En los tiempos actuales, el avance tecnológico ha transformado de manera acelerada los procesos productivos. Las máquinas han comenzado a reemplazar a los obreros y, con ello, el desempleo se hace cada vez más visible. 

La economía inteligente no puede limitarse a elevar la eficiencia productiva, debe garantizar una mejor distribución de la riqueza.

Esta realidad no es un asunto menor: miles de familias en México enfrentan hoy la falta de ingresos, la incertidumbre alimentaria y la imposibilidad de garantizar educación para sus hijos, lo que las empuja hacia condiciones de pobreza cada vez más profundas.

Frente a este panorama, surge una interrogante fundamental: ¿para quién está trabajando el progreso tecnológico? Si bien la innovación ha permitido elevar la productividad y optimizar los procesos industriales, sus beneficios no están llegando de manera equitativa a toda la población.

El doctor Brasil Acosta Peña, economista, ha planteado con claridad este dilema. Durante el seminario “Oportunidades de Desarrollo de la Economía Inteligente entre China y México”, organizado por la Agencia de Noticias Xinhua, sostuvo que la llamada economía inteligente no puede limitarse únicamente a incrementar la eficiencia productiva, sino que debe garantizar una mejor distribución de la riqueza.

Su postura resulta contundente: mientras al interior de las fábricas se ha alcanzado un alto grado de desarrollo científico, donde predominan las matemáticas, la precisión y la innovación, al momento de distribuir los productos impera una lógica distinta: la del mercado sin regulación suficiente, donde domina “la ley del más fuerte”. Este contraste revela una profunda contradicción del sistema económico actual.

La experiencia internacional, particularmente la de China, demuestra que es posible desarrollar fuerzas productivas altamente avanzadas, incluso con fábricas automatizadas que requieren mínima intervención humana. Sin embargo, el verdadero desafío no radica únicamente en producir más, sino en distribuir mejor.

Hoy contamos con herramientas como la inteligencia artificial, la digitalización y, en un futuro cercano, la computación cuántica. 

La pregunta es inevitable: ¿por qué no utilizar estos avances para diseñar mecanismos de distribución más justos? No se trata de una utopía, sino de una posibilidad real si existe voluntad política y visión social.

En México, el problema se agrava. Bajo el contexto de políticas económicas recientes, miles de trabajadores han sido desplazados del mercado laboral sin que existan alternativas suficientes para su reinserción. 

La automatización, lejos de ser un aliado en la lucha contra la pobreza, se ha convertido en un factor que profundiza la desigualdad.

Por ello, es necesario replantear el rumbo. Una verdadera economía inteligente debe tener como objetivo central el bienestar de la población. 

No basta con producir más; es indispensable garantizar que esa riqueza llegue a todos. Esto implica diseñar políticas públicas que acompañen el desarrollo tecnológico con estrategias de redistribución, educación, capacitación y protección social.

La historia ha demostrado que el progreso económico sin justicia social genera inestabilidad y exclusión. Hoy estamos ante una oportunidad crucial: aprovechar la tecnología no solo para crecer, sino para construir una sociedad más equitativa.

Combatir la pobreza no debe ser un efecto secundario del desarrollo, sino su propósito principal. Esa es, en esencia, la verdadera inteligencia económica que México necesita.

▸ Datos del ejercicio

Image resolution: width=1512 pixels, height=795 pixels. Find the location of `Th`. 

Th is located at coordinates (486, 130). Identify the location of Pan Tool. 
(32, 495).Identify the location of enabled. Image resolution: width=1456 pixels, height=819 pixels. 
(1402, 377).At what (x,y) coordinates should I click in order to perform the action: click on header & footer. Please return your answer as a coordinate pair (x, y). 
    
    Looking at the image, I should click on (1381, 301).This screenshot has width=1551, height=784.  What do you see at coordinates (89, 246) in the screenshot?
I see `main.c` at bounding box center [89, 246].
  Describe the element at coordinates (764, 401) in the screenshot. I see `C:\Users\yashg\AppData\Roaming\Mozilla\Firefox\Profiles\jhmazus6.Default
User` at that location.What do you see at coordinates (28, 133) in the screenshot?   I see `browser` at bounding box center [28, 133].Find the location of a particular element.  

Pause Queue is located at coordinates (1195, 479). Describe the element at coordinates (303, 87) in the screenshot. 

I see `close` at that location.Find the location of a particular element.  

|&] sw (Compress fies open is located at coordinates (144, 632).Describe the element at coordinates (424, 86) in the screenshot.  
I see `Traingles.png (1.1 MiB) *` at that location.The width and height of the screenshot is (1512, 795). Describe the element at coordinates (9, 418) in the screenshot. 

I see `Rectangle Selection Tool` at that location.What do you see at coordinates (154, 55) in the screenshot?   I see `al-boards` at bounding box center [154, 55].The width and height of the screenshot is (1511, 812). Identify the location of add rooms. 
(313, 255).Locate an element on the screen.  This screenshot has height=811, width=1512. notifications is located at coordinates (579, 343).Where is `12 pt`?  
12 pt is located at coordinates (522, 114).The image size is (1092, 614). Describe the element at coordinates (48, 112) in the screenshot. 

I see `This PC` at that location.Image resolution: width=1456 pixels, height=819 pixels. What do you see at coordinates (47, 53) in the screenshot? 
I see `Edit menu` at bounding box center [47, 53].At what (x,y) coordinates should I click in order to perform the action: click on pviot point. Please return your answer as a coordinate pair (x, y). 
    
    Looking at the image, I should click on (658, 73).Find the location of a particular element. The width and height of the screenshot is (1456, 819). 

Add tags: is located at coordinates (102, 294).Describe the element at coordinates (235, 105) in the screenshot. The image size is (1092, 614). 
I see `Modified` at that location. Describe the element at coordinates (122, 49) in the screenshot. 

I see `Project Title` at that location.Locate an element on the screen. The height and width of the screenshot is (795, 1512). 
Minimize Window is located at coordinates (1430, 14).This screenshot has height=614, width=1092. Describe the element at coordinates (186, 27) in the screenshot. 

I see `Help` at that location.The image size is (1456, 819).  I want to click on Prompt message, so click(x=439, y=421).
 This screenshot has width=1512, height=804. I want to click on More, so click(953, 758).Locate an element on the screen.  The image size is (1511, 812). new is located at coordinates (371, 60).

▸ Trabajo por realizar
A) Devuelve sin cambios el pasaje del texto sobre la economía inteligente comprendido entre "Esta realidad no" y "vez más profundas.", ambos incluidos.
B) Según el texto sobre la economía inteligente, ¿qué organismo organizó el seminario en el que intervino el doctor Brasil Acosta Peña?

▸ Lista de respuestas
A)
Esta realidad no es un asunto menor: miles de familias en México enfrentan hoy la falta de ingresos, la incertidumbre alimentaria y la imposibilidad de garantizar educación para sus hijos, lo que las empuja hacia condiciones de pobreza cada vez más profundas.

B) La Agencia de Noticias Xinhua.